◆ Set exercise
Gather every line of the material below that contains the word "Where", and list those lines.

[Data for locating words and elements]
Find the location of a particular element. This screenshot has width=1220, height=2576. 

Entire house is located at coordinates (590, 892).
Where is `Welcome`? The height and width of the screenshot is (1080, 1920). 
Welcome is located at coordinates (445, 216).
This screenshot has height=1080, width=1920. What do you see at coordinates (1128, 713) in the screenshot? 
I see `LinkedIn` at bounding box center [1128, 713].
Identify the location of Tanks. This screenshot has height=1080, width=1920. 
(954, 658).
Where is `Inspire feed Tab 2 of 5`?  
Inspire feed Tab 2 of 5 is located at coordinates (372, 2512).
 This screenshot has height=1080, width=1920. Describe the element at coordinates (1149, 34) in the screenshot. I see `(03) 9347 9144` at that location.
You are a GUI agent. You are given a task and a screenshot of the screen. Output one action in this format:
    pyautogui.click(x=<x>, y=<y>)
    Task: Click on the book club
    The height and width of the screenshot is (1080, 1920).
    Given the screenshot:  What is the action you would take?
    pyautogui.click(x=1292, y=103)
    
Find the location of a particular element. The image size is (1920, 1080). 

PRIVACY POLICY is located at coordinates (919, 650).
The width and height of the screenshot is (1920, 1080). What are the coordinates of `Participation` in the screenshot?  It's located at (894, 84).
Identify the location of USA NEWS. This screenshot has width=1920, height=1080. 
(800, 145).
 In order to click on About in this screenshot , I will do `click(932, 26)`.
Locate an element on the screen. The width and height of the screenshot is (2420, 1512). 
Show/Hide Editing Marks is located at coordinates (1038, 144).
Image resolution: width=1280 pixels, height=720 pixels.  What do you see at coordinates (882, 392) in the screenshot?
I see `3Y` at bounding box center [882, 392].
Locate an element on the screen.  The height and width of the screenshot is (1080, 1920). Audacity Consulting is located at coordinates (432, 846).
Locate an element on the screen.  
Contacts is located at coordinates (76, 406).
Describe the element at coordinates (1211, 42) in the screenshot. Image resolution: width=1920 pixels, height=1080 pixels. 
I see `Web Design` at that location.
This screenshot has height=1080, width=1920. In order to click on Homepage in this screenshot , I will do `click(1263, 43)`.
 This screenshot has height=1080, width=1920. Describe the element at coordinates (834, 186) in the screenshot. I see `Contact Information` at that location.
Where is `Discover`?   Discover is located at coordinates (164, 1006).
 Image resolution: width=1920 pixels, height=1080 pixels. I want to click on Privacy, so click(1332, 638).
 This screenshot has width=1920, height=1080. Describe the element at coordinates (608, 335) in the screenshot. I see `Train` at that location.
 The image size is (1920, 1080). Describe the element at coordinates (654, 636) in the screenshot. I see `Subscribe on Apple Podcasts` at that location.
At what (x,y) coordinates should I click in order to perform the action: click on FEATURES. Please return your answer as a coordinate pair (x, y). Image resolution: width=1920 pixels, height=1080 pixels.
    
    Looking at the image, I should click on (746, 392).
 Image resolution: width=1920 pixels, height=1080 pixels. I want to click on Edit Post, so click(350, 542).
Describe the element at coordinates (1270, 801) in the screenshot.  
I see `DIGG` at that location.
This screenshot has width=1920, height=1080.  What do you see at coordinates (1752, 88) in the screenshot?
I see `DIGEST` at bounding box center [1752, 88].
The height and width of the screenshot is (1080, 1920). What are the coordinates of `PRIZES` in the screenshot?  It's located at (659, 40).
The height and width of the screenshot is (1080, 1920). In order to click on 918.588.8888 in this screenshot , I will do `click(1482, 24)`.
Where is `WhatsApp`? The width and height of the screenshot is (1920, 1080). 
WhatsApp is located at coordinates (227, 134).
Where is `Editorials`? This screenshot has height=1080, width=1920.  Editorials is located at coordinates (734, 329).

◆ Exercise response
Where is `Welcome`? The height and width of the screenshot is (1080, 1920). 
Where is `Inspire feed Tab 2 of 5`?  
Where is `Discover`?   Discover is located at coordinates (164, 1006).
Where is `WhatsApp`? The width and height of the screenshot is (1920, 1080). 
Where is `Editorials`? This screenshot has height=1080, width=1920.  Editorials is located at coordinates (734, 329).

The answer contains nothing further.